Perhaps there is just a lack of source material which might explain why Crossley-Holland reproduces so many from one Lincolnshire author but there is not much of local lore featured. The Anglians are a people who can trace at least back to the Iceni, there must be stories that date back to pre-modern times. Later on, the rise of Norwich to become England's second city based on the incredibly fertile farmland in the region has no reference in any of these tales. The legendary island of Ely, home to a great cathedral and the last redoubt of Hereward The Wake, gets one reference. There is nothing to connote these peoples as having real attachment to the stories allegedly told about them. It is so disappointing. Even the Fens are almost excluded from this collection which is frankly extraordinary.

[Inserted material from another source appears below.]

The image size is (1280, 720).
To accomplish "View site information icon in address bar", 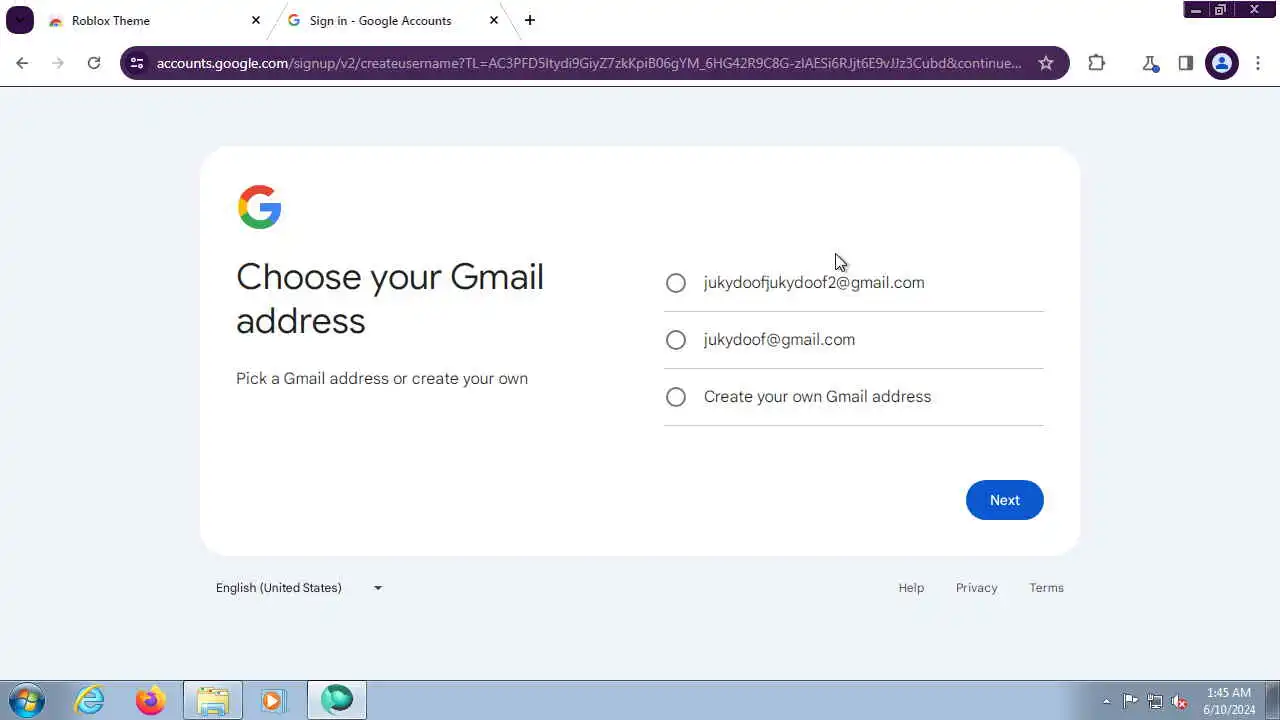I will tap(137, 63).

Instead, it is the Lincolnshire Carrs that are the main setting. The only reference to the Fens is in the 19th century story that can't really claim to be a folk story but is a morality tale set to the backdrop of the draining of the great marshes of the Anglian region and is about remembering the values of the past.
Crossley-Holland doesn't help his cause with his preface. He is the leading purveyor of folk stories in Britain and yet his description of why folk tales matter is mind-blowingly fatuous. Apparently the value in folk tales it that they are about you and me. Crossley-Holland would do well to read Neil Gaiman's Anansi Boys for a much more thorough and credible description of what folk tales are - they are the stories of a people that speak of that people's past, their values, and their environment. Crossley-Holland has not reproduced that in The Old Stories, he has repackaged a set of stories that were written in and often nominally set in East Anglia. What he has not done is produce the tales of the Anglians that speak to who they are, what they value, and why they did it. There is a generic dragon story somewhat distorted by Crossley-Holland's modern viewpoint on gender, there is a vampire story that read simply as a translation of a folk story from the other side of Europe, there are plenty of stories that could have come from anywhere and very few that speak to Anglia.
There is value in the notes that Crossley-Holland provides. It is always frustrating that these come at the end of the book when it would be better to have them physically associated with the tales they are about. The notes are occasionally really useful such as the note about the merchant but mainly they are just descriptions of where the narrative was found - mostly from one writer in Lincolnshire.
The Old Stories is a missed opportunity. Most of the stories are generic and not especially interesting. A couple of them are absolutely excellent. It is a shame but this work is very disappointing. This particular reviewer happened to accidentally lose the book while on a train from Vienna to Prague - should anyone have picked it up after me and read it, they would not have absorbed much at all of the culture, people, and stories of the Anglian part of the world.